As someone whose career involved observing the stylistic choices and predilections of others, Didion had a sharp awareness of her own image as well. “It should be clear that this was a list made by someone who prized control, yearned after momentum, someone determined to play her role as if she had the script, heard her cues, knew the narrative,” she continues. Her uniform of above-it-all minimalism and icy Hollywood reserve seemed to serve as something of a costume — a tool countless public figures before and after her have used as a way to create distance. (Anna Wintour being one of them. The Olsens, too.) Which is perhaps why so many yearn to try it on themselves.

When I sat down today to write about Didion’s style, I wasn’t sure where to start. The long, loose dress and flip-flops — so California. The ridiculously cool Gap and Celine ads. The innocent hair clips.

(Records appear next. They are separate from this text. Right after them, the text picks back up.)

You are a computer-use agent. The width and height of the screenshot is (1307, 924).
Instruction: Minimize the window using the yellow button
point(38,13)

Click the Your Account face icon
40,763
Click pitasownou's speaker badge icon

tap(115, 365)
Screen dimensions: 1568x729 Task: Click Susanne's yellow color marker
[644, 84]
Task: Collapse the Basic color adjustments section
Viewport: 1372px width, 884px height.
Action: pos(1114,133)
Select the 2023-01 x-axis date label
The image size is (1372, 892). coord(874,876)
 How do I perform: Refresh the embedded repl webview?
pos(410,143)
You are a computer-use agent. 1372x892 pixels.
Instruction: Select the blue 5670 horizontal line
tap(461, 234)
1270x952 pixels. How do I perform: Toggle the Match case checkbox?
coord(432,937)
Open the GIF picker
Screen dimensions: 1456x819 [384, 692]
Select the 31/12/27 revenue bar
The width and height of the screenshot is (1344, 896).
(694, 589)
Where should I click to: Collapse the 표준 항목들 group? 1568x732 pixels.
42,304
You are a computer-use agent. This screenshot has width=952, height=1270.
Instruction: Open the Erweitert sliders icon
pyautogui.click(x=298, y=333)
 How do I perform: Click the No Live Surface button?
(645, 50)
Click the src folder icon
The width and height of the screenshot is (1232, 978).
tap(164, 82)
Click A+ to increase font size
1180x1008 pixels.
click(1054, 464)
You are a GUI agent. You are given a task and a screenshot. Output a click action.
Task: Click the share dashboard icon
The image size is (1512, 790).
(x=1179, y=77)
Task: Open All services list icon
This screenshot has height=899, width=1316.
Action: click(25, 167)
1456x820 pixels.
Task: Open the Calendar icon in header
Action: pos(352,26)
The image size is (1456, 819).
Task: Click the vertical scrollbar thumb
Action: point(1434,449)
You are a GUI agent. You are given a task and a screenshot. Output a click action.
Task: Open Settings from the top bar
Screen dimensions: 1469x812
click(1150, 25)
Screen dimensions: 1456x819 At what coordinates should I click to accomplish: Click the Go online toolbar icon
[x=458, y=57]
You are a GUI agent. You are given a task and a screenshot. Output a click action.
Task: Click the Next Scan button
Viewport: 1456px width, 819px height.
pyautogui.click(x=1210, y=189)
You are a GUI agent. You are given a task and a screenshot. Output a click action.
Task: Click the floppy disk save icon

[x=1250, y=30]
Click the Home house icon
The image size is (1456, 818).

The sunglasses people paid thousands of dollars to get their hands on. Clearly, she had great taste and a point of view. But was it that remarkable? I’m not so sure. (And neither was the list, which I kept coming back to because Twitter wouldn’t let me forget it.) That was maybe the goal, though: The choices themselves mattered less than the fact that she made choices, confidently, and stuck with them. If they weren’t for you, well, too bad.

More than any one look, I think people are obsessed with what Joan Didion wore (and packed) because she was a smart, practical woman who acknowledged that these stylistic choices, however small, mattered. That fashion is important because it’s how we communicate who we are, even if it’s just to ourselves. “Remember what it was to be me,” she wrote of keeping a notebook. “That is always the point.”